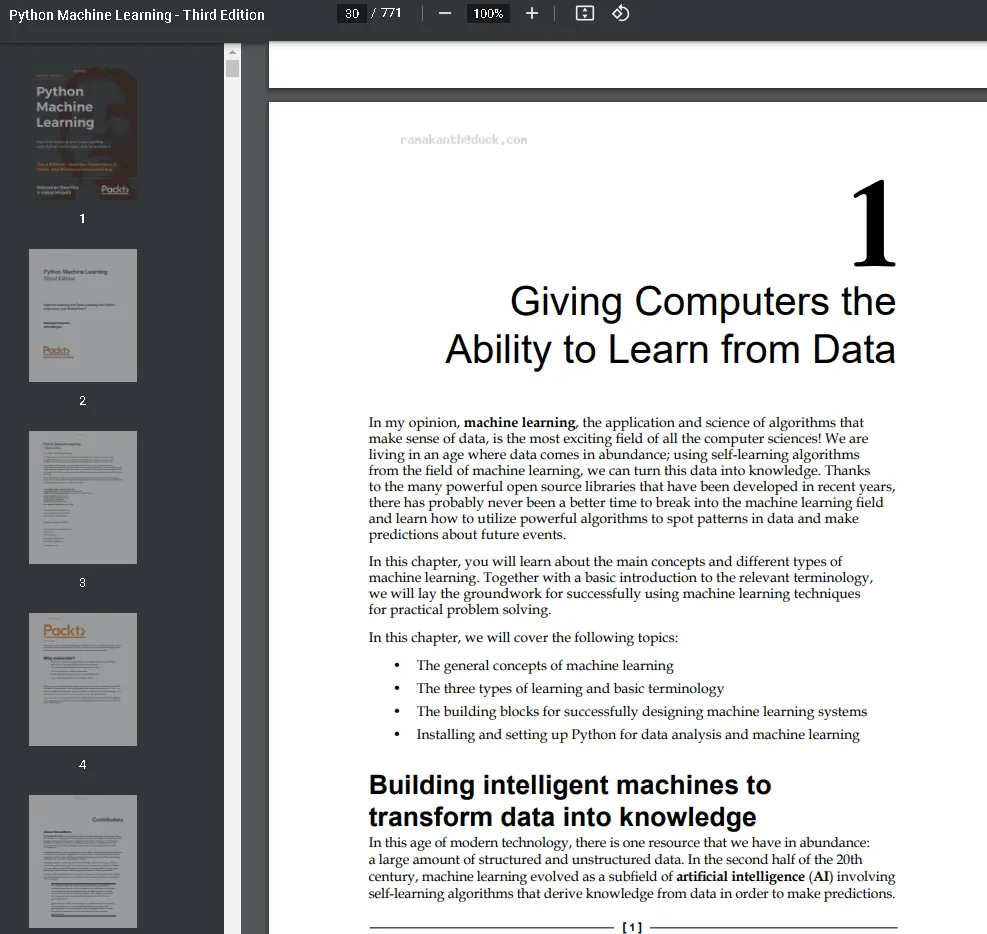The height and width of the screenshot is (934, 987).
Task: Click the 'Building intelligent machines' section heading
Action: click(x=569, y=785)
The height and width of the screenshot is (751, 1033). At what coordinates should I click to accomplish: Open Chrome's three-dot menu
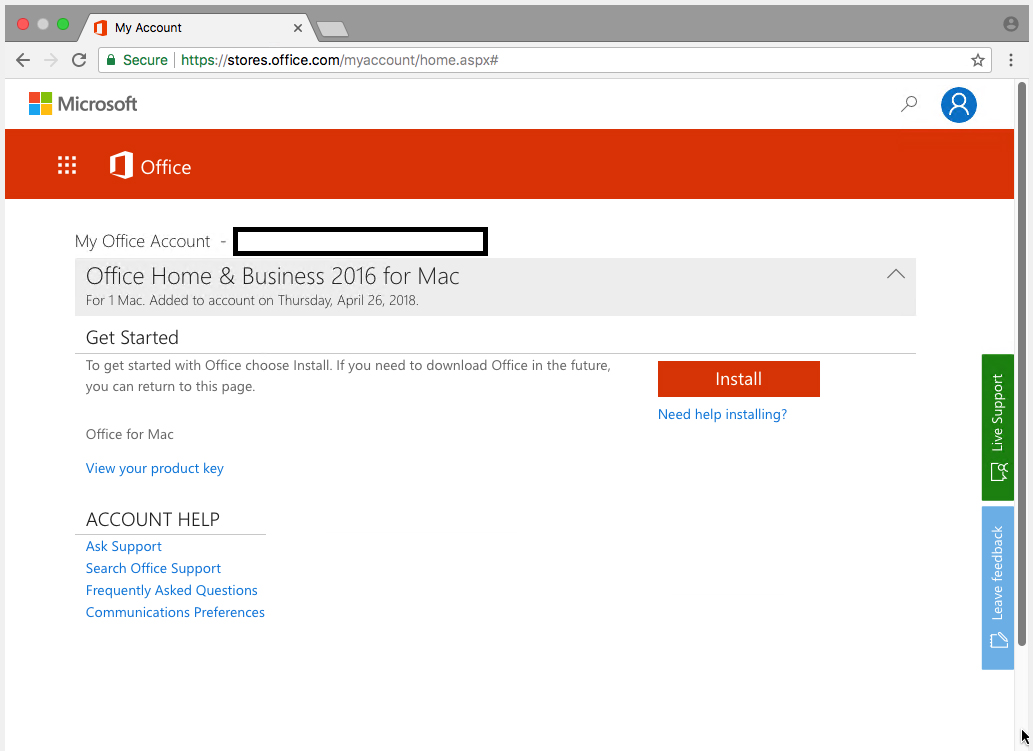(1012, 60)
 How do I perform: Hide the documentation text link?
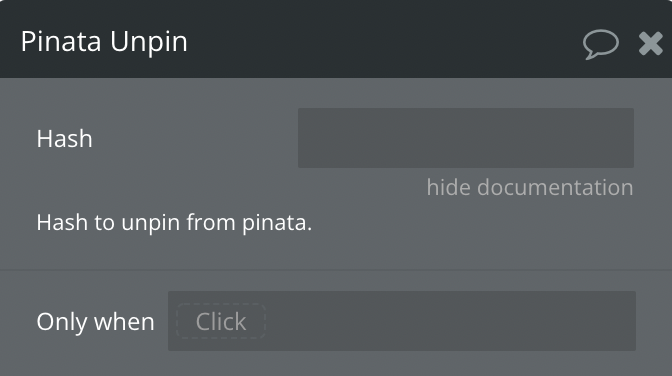pos(530,187)
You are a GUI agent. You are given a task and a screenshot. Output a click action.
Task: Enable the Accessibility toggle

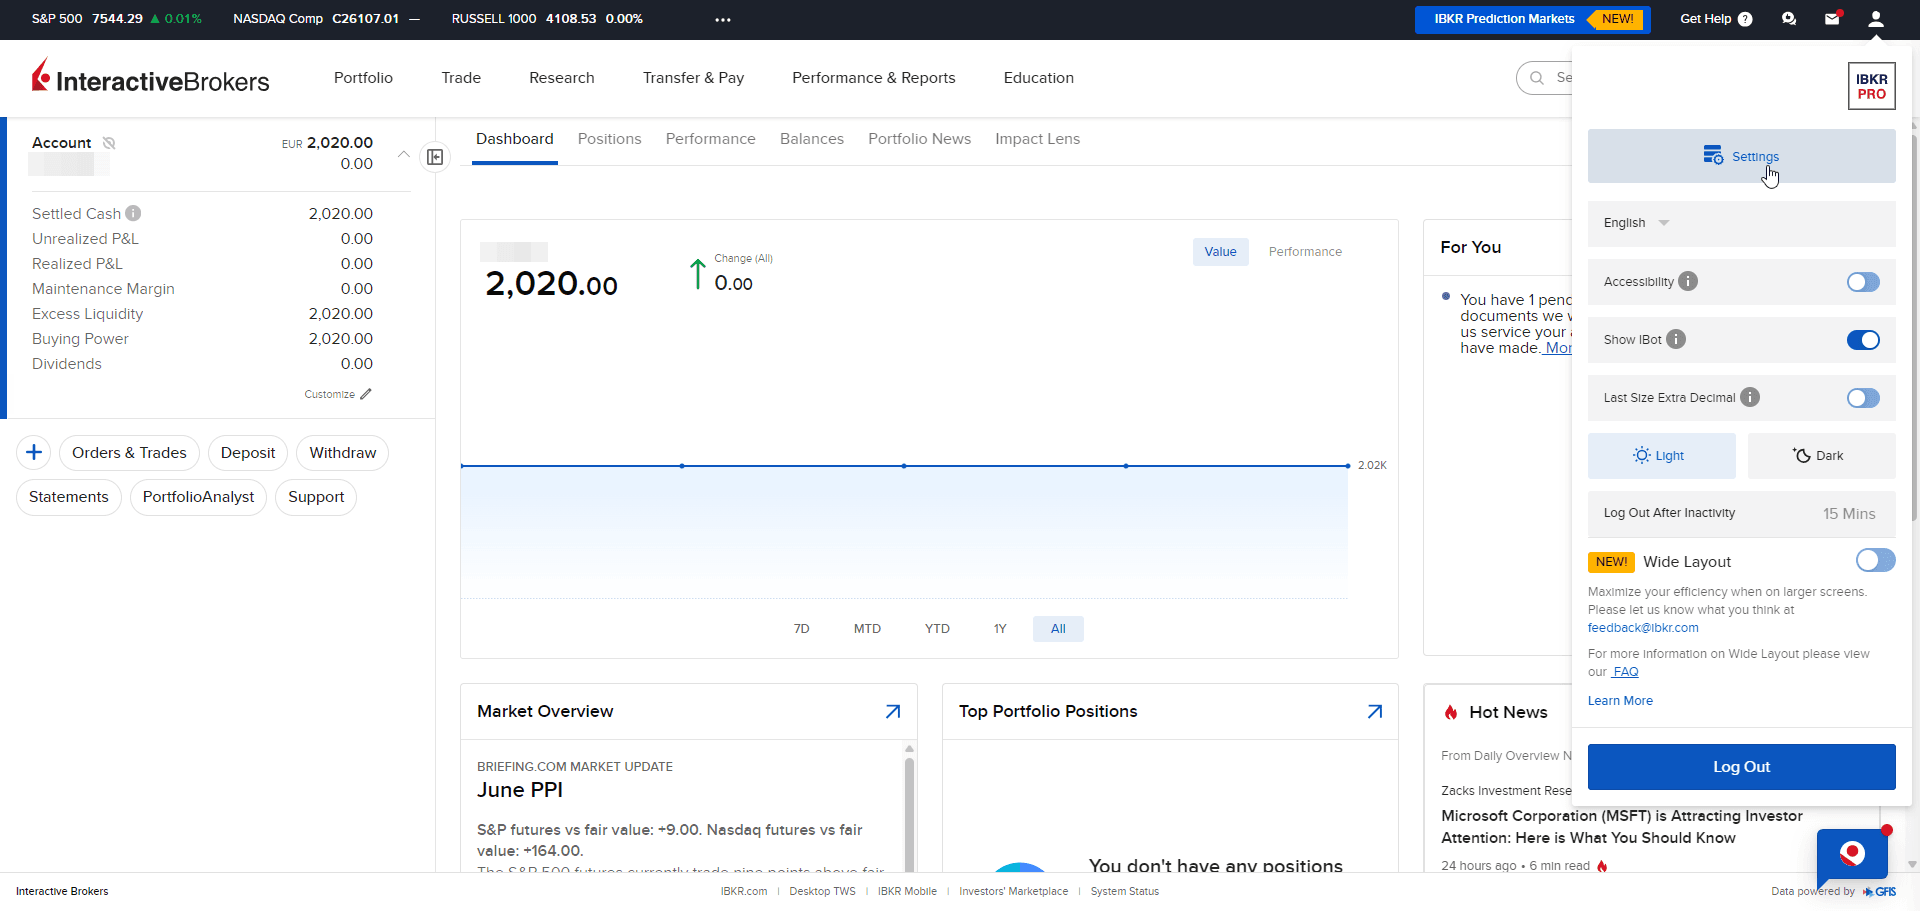click(1863, 282)
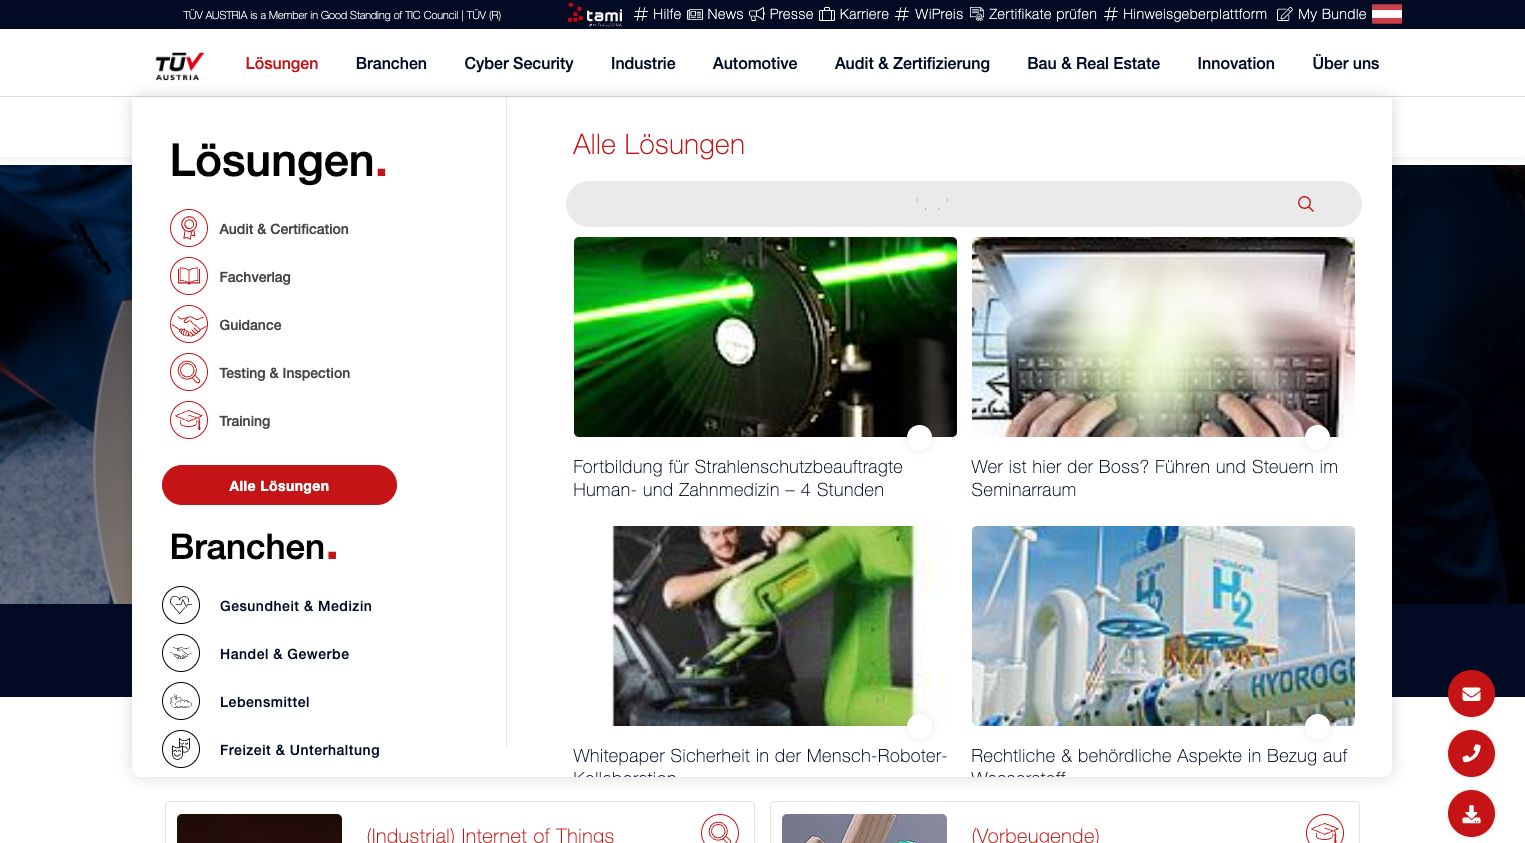Click the Training graduation cap icon

(189, 420)
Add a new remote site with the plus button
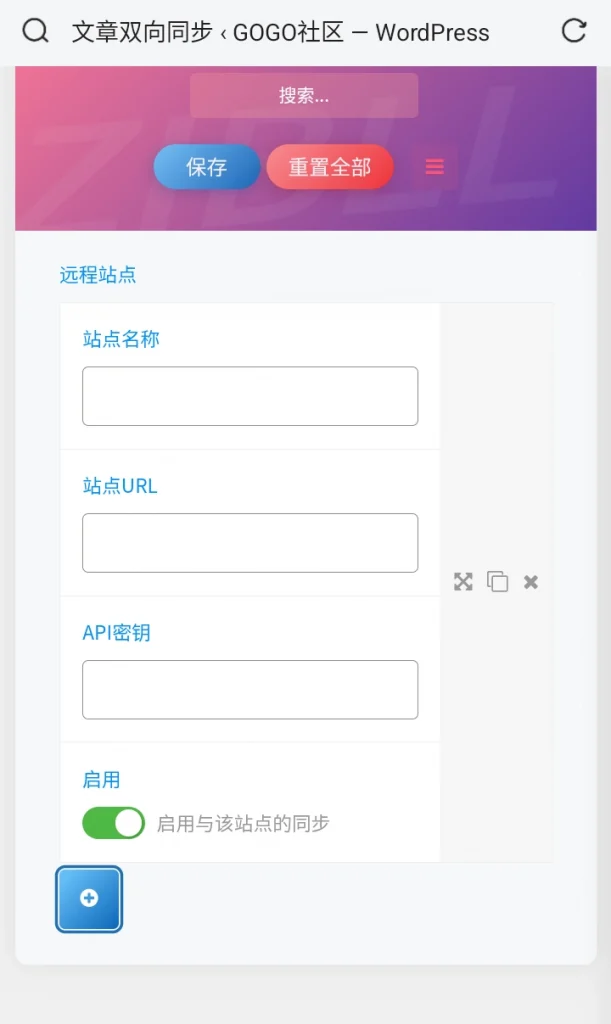This screenshot has width=611, height=1024. [89, 899]
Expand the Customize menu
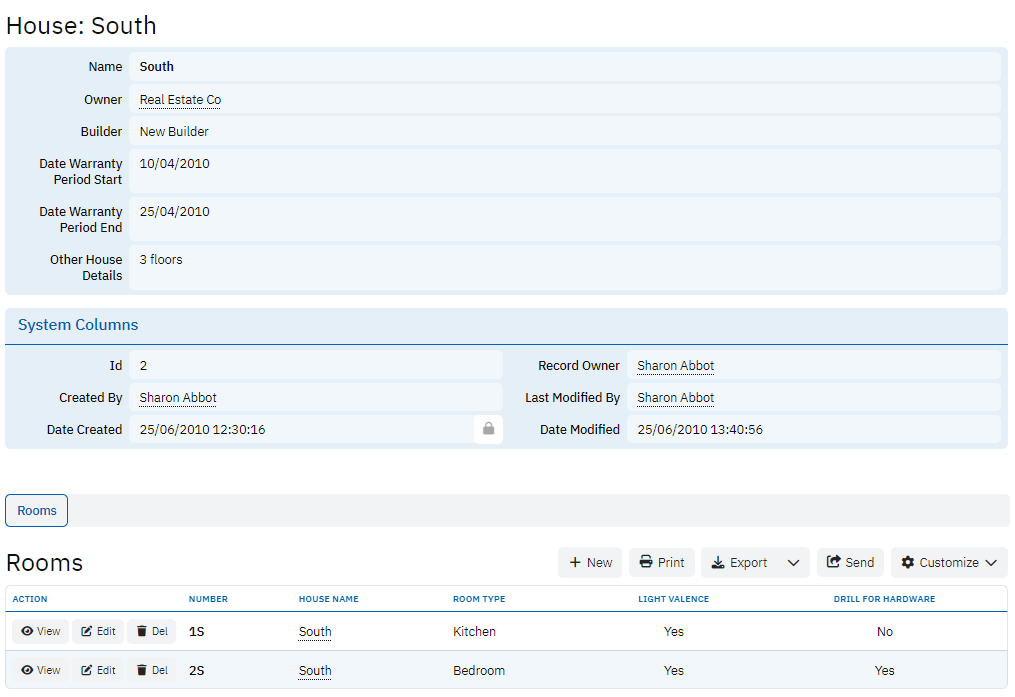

## HOW TO COMPLETE THIS TASK
What is needed is an exact restatement of the lines from the line with "The height and width of the screenshot is (751, 1033)." through the final line of the data, pictures excluded.

## SOLUTION BELOW
The height and width of the screenshot is (751, 1033). At what coordinates should I click to accomplish: Open Chrome's three-dot menu
(1012, 60)
 How do I perform: Hide the documentation text link?
pos(530,187)
You are a GUI agent. You are given a task and a screenshot. Output a click action.
Task: Enable the Accessibility toggle

click(1863, 282)
Click the Training graduation cap icon

(189, 420)
Add a new remote site with the plus button
This screenshot has width=611, height=1024. [89, 899]
Expand the Customize menu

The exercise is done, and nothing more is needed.